The base nylon seat fabric may not scream elegance, but the 2010 Suzuki SX4's seats are nice and upright, comfortable, and better bolstered than those of competitors. The interior is spacious and pleasantly designed, with the theater-style elevated seating in the rear giving both more legroom and a less claustrophobic feeling for backseat passengers. The sedan's trunk holds 15.5 cubic feet of cargo, fairly good for the class, but the hatchback's short tail means luggage space is restricted to 10 cubic feet to seatback height, only enough for several grocery bags unless you fold down the split rear seat. With the seat down and the load space filled to the ceiling, the Crossover and SportBack can handle a more useful 54 cubic feet of cargo. Visibility from the driver's seat is particularly good, with the upright seating and dropped window line providing a better-than-average view. Wind noise is well suppressed, and overall, the SX4 measures up well in refinement except when the driver really pushes the engine hard, at which point it becomes thrashy. Materials, fit, and finish are adequate, helped by the redesigned dashboard this year, but are not top-of-class. Among the demerits are hard plastics.
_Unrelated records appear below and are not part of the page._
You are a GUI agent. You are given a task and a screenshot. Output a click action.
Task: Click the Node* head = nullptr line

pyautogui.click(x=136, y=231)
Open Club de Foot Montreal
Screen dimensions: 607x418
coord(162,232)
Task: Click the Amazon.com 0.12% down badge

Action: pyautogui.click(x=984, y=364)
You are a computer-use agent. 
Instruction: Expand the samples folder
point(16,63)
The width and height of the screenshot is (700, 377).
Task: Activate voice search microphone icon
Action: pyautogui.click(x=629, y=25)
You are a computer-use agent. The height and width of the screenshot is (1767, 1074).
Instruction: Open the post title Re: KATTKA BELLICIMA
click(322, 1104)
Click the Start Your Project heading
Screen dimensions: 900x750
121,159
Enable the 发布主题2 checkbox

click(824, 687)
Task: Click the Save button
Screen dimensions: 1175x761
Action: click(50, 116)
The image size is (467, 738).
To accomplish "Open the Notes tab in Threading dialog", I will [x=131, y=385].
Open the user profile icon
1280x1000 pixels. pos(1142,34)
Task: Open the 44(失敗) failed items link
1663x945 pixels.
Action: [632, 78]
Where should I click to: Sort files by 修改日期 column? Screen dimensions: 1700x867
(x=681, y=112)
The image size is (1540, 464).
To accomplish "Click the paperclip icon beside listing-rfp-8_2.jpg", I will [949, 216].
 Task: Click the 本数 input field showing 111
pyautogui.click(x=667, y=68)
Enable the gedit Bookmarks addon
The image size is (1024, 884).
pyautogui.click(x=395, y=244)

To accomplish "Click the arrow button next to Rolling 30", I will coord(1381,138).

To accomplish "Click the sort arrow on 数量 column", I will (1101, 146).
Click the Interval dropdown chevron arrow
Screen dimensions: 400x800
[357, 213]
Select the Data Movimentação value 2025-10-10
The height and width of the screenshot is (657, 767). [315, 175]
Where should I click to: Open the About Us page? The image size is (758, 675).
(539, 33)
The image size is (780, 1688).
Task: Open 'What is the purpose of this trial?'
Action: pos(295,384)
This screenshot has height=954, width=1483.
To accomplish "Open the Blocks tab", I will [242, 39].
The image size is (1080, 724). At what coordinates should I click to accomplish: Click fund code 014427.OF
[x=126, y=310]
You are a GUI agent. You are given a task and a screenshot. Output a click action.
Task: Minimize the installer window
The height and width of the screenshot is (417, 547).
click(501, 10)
The 2010 Suzuki SX4's actual crash-test performance is middle-of-the-pack, with four out of five stars in tests for frontal and side impact by the National Highway Traffic Safety Administration (NHTSA). But the Suzuki SX4 really piles on the standard safety features, with six airbags for driver and passenger front and side impact, plus side-curtain bags for the rear passengers. Suzuki is to be commended for fitting four-wheel anti-lock disc brakes, while many competitors retain rear drums. For 2010, electronic stability control (incorporating traction control) and a tire-pressure monitoring system are newly standard.
The SX4 line ranges from the base Sedan model to the well-equipped SportBack and Crossover models. In 2009, Suzuki sweetened the value proposition by including a Garmin touchscreen navigation system in every model. Its flip-up 4.3-inch touchscreen display can be removed, and the system comes preloaded with mapping software that includes hotels, restaurants, gas stations, ATMs, and more. It's also fully integrated into the SX4's audio system. An optional upgraded TRIP system adds hands-free calling via Bluetooth, and text messaging is delivered both on-screen and audibly.
For 2010, the new SX4 SportBack is equipped with a raft of standard features, including power windows, locks, and mirrors; fog lights; an AM/FM/CD/MP3 audio system ready for Sirius Satellite Radio; a six-disc CD changer; keyless start; 17-inch alloy wheels; and a trip computer. Similarly, the base 2010 Suzuki SX4 Crossover includes 16-inch alloy wheels, power windows and locks, keyless entry, air conditioning, and a four-speaker CD sound system. Suzuki also offers an accessory iPod interface, letting drivers operate the world's best-known music player via steering-wheel controls, with playlists and track information appearing on the audio display.